Conclusion: Social and personal influences on cognition and how these influences the learner’s specialization
This paper has evaluated the role of achievement motivation on cognition and learning along the various characteristics of the learners’ contexts. There are variances in the achievement motivations based on the learners’ specialization such as mathematics or languages. This study did not find a specific pattern to suggest that achievement motivation is gender biases passé, but show that gender characteristics have some level of influence on achievement motivation process and outcome. As a social factor, this study established that achievement motivation can be effected through peer learners association, tutors tools and styles of engaging the students and quality time spent between the tutor and the learner.
As a personal factor, this study also established that achievement motivation can be effected today by the study based settings or environment in addition to the individual learners efforts. This study highlighted cognitive, behavioral, humanistic and achievement motivational theories as the main historical foundations for achievement motivation (Weiner, 1990). Further individual motivational characteristics were found to predict the learners’ achievement motivation today.
Specifically factors that are closer to the learners such as the classroom environment, learning tools, styles and tutors will vary the achievement motivation. These social and personal influences can be applied in a linear style to influence the learners’ specialization (Singer & Willet, 2003). From a gender perspective this study shows that the achievement motivation progress of males can be more predictable than of females in the language instructions today. This has implications that males who specialize in languages may need more contact hours with the tutor than their female counterparts.

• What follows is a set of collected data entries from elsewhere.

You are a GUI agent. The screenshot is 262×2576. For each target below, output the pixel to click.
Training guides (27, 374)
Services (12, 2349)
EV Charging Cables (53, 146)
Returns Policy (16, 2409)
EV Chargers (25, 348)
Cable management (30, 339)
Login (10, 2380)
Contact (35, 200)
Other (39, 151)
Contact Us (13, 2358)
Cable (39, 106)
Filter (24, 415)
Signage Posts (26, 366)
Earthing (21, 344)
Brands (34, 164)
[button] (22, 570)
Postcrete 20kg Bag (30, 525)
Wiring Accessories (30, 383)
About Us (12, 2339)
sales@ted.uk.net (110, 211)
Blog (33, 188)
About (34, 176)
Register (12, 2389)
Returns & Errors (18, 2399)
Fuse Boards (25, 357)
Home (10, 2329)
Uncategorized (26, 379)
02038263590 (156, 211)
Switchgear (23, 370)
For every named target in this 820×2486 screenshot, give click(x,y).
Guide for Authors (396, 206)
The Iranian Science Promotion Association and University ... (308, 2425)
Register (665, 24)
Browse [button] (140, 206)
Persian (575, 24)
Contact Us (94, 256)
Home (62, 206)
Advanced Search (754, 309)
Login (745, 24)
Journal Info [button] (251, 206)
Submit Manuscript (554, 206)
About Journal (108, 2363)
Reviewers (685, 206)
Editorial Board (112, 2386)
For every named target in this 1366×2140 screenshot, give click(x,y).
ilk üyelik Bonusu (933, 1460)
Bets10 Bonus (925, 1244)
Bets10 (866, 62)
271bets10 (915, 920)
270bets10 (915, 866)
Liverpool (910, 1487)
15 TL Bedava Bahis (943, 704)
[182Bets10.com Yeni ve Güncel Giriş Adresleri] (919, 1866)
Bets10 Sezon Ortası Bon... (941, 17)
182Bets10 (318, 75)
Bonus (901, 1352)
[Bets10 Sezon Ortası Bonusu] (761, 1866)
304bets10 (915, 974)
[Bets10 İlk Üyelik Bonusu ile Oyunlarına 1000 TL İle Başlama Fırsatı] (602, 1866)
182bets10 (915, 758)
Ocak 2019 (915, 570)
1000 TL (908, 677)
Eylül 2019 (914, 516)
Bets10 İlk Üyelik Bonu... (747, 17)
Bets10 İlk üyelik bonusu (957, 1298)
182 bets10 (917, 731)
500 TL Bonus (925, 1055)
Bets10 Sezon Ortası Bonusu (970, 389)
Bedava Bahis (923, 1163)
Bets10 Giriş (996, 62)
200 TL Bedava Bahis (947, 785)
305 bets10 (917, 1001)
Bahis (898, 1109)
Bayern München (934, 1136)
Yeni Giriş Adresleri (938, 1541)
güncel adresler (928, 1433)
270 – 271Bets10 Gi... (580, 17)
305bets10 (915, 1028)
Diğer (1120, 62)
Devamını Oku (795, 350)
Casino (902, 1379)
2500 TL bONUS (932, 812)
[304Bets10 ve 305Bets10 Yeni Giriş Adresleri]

As a summary of social and personal influence on cognition and achievement motivation, this study established that various learner memory characteristics such as rehearsal, elaboration, recall, recognition, long-term memory, working memory and sensory memory among other factors, contribute separately or in tandem to overall achievement motivation today. Therefore, for an achievement motivations impact on the social and personal influence on cognition to be realized, this study is of the opinion that controlling achievement motivation using contemporary theories should be prioritized and validated with learning and cognitive theories.
In order to influence the learners specialization positively today, the learner must develop self efficacy and minimize hopelessness by living to high achievement motivation expectations (Shunk, 1990, p. 3-6). Therefore learners must ensure they are able to rehearse contents, following the tutors best practices and elaborations. Learners must recognize the need for knowledge and skills recall as a success factor in their future life career. Learners with long term memory will find less need for retraining or tutorial refreshment with additional sensory memory tools.
Memory can be enhances in an academic program by tests of the skills achievements (Luo & Craik, 2008). This study reveals that memory can be enhanced from training approaches under a controlled learning process. Generally, memory supports achievement motivation under strategic modification and when it is learner centred. Thus, prospective memory is good for long-term memory achievement. Learners who cannot recall knowledge and engage in cheating are engaging in false memory presentation (Luo & Craik, 2008).